Are you looking for a delicious, healthy, and easy-to-make dinner recipe? Look no further! This authentic Arabic lentil soup is packed with flavor, nutrients, and is surprisingly quick to prepare. Perfect for a cozy weeknight meal or a comforting weekend lunch, this lentil soup is a crowd-pleaser that will leave you wanting more. It's a fantastic example of homemade cooking at its finest, showcasing the simplicity and depth of flavor found in traditional Arabic cuisine.
Ingredients:
- 1 cup brown or green lentils, rinsed
- 1 large onion, finely chopped
- 2 carrots, peeled and diced
- 2 celery stalks, diced
- 3 cloves garlic, minced
- 4 cups vegetable broth (or chicken broth for a richer flavor)
- 1 teaspoon ground cumin
- 1/2 teaspoon ground coriander
- 1/4 teaspoon turmeric
- 1/4 teaspoon cayenne pepper (optional, for a little heat)
- 1 bay leaf
- 1 tablespoon olive oil
- Salt and freshly ground black pepper to taste
- Fresh parsley, chopped (for garnish)
- Lemon wedges (for serving)
Instructions:
-
Sauté the aromatics: Heat the olive oil in a large pot or Dutch oven over medium heat. Add the chopped onion, carrots, and celery and sauté for about 5-7 minutes, until softened. Add the minced garlic and cook for another minute until fragrant.
-
Bloom the spices: Stir in the cumin, coriander, turmeric, and cayenne pepper (if using). Cook for 30 seconds, stirring constantly, until fragrant. This step enhances the flavors of the spices.
-
Add lentils and broth: Add the rinsed lentils, vegetable broth (or chicken broth), and bay leaf to the pot. Bring the mixture to a boil, then reduce heat to low, cover, and simmer for 25-30 minutes, or until the lentils are tender.
-
Season and serve: Season the soup with salt and pepper to taste. Remove the bay leaf before serving. Garnish with fresh parsley and serve hot with a squeeze of lemon juice.

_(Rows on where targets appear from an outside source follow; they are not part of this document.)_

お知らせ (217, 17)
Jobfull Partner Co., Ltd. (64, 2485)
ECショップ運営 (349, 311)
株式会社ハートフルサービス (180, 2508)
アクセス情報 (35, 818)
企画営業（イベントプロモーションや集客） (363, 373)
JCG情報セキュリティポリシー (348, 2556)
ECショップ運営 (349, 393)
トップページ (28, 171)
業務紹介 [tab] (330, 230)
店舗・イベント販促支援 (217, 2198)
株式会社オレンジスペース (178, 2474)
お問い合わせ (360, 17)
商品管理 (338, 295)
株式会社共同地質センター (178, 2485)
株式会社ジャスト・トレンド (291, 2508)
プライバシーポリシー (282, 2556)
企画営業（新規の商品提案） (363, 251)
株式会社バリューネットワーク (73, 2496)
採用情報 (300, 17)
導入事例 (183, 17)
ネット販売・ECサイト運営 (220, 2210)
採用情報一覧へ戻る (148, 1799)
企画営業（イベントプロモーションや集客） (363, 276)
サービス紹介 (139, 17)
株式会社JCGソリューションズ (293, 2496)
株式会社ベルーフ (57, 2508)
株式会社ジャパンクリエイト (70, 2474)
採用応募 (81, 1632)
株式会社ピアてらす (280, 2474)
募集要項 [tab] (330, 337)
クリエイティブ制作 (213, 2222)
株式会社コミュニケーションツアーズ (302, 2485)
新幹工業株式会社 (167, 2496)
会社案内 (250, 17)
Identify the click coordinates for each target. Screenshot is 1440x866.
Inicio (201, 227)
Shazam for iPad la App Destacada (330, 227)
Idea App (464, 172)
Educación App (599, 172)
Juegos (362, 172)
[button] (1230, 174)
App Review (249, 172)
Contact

Tips for the Best Lentil Soup:
- Don't overcook the lentils: Overcooked lentils can become mushy. Check for tenderness around the 25-minute mark.
- Adjust the spices: Feel free to adjust the amount of spices to your preference. If you like a spicier soup, add more cayenne pepper.

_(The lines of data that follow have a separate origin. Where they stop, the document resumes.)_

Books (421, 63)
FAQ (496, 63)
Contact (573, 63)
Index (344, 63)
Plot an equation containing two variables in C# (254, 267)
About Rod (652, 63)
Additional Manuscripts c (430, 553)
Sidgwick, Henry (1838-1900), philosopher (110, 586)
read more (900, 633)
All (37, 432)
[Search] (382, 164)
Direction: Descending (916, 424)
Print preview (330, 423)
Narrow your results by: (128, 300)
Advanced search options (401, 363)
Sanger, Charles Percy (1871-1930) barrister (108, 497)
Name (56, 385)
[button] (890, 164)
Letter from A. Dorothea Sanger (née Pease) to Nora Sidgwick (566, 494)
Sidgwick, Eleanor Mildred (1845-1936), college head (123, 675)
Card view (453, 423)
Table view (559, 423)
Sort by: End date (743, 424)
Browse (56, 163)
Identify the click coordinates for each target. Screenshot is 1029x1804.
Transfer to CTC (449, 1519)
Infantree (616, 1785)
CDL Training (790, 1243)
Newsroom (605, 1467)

- Add other vegetables: Feel free to add other vegetables like diced potatoes, zucchini, or spinach to the soup.
- Make it a complete meal: Add cooked rice or quinoa for a heartier soup. A dollop of plain yogurt also adds a nice creamy texture.
Variations:
- Lemon-Herb Lentil Soup: Add the zest and juice of one lemon along with a handful of fresh herbs like thyme or oregano during the last 5 minutes of cooking.

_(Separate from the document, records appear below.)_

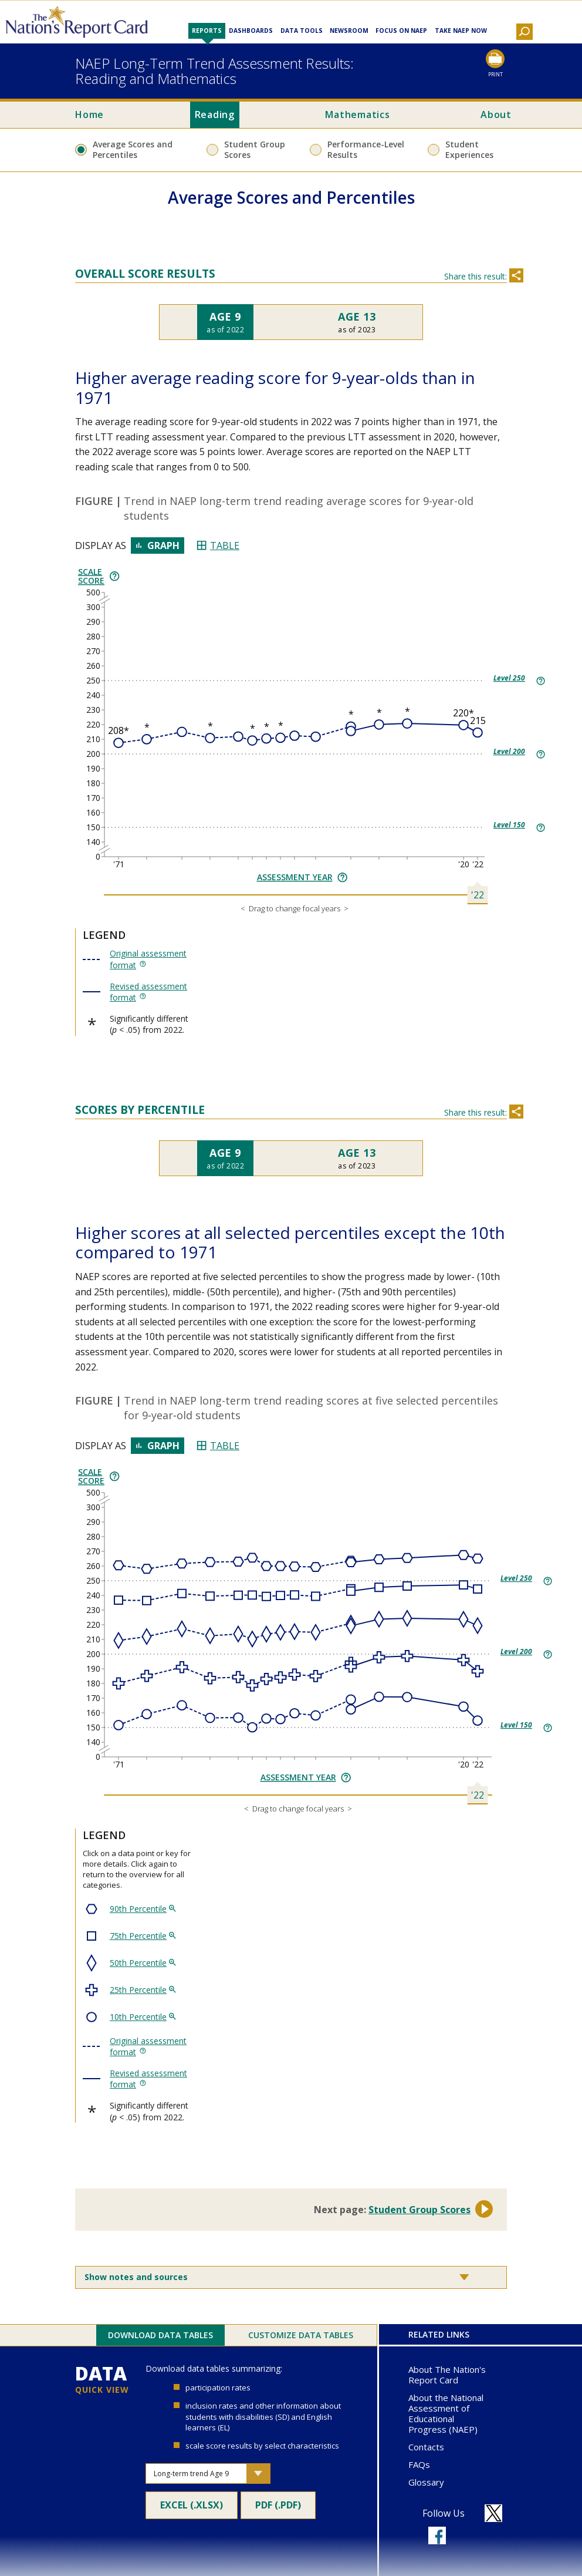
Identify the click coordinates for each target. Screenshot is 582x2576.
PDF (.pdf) (283, 2508)
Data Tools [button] (301, 30)
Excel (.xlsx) (191, 2508)
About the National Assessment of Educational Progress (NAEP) (445, 2413)
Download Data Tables (160, 2335)
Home (89, 114)
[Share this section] (516, 275)
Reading (215, 114)
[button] (524, 31)
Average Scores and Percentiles (132, 149)
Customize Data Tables (300, 2335)
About (496, 114)
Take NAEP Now (461, 30)
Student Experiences (469, 149)
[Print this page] (495, 64)
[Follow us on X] (493, 2513)
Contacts (426, 2447)
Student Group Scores (254, 149)
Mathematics (357, 114)
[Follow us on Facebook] (437, 2535)
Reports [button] (207, 30)
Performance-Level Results (365, 149)
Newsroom (349, 30)
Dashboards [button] (251, 30)
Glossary (426, 2482)
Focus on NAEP (401, 30)
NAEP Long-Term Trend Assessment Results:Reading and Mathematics (214, 70)
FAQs (419, 2464)
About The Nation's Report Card (447, 2374)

- Spicy Lentil Soup: Increase the amount of cayenne pepper or add a pinch of red pepper flakes for extra heat.
- Vegetarian/Vegan: Ensure your broth is vegetable-based to keep this recipe entirely vegetarian or vegan.
Nutritional Information (per serving, approximate):
This recipe provides a good source of protein and fiber, making it a healthy and satisfying meal. The exact nutritional content will vary depending on the ingredients used. A typical serving may contain around 250-300 calories, with a significant amount of protein and fiber. This makes it a great option for healthy meals and quick dinner ideas.
This delicious and nutritious lentil soup is a testament to the versatility and deliciousness of easy recipes. Enjoy this flavorful and healthy addition to your weekly meal rotation!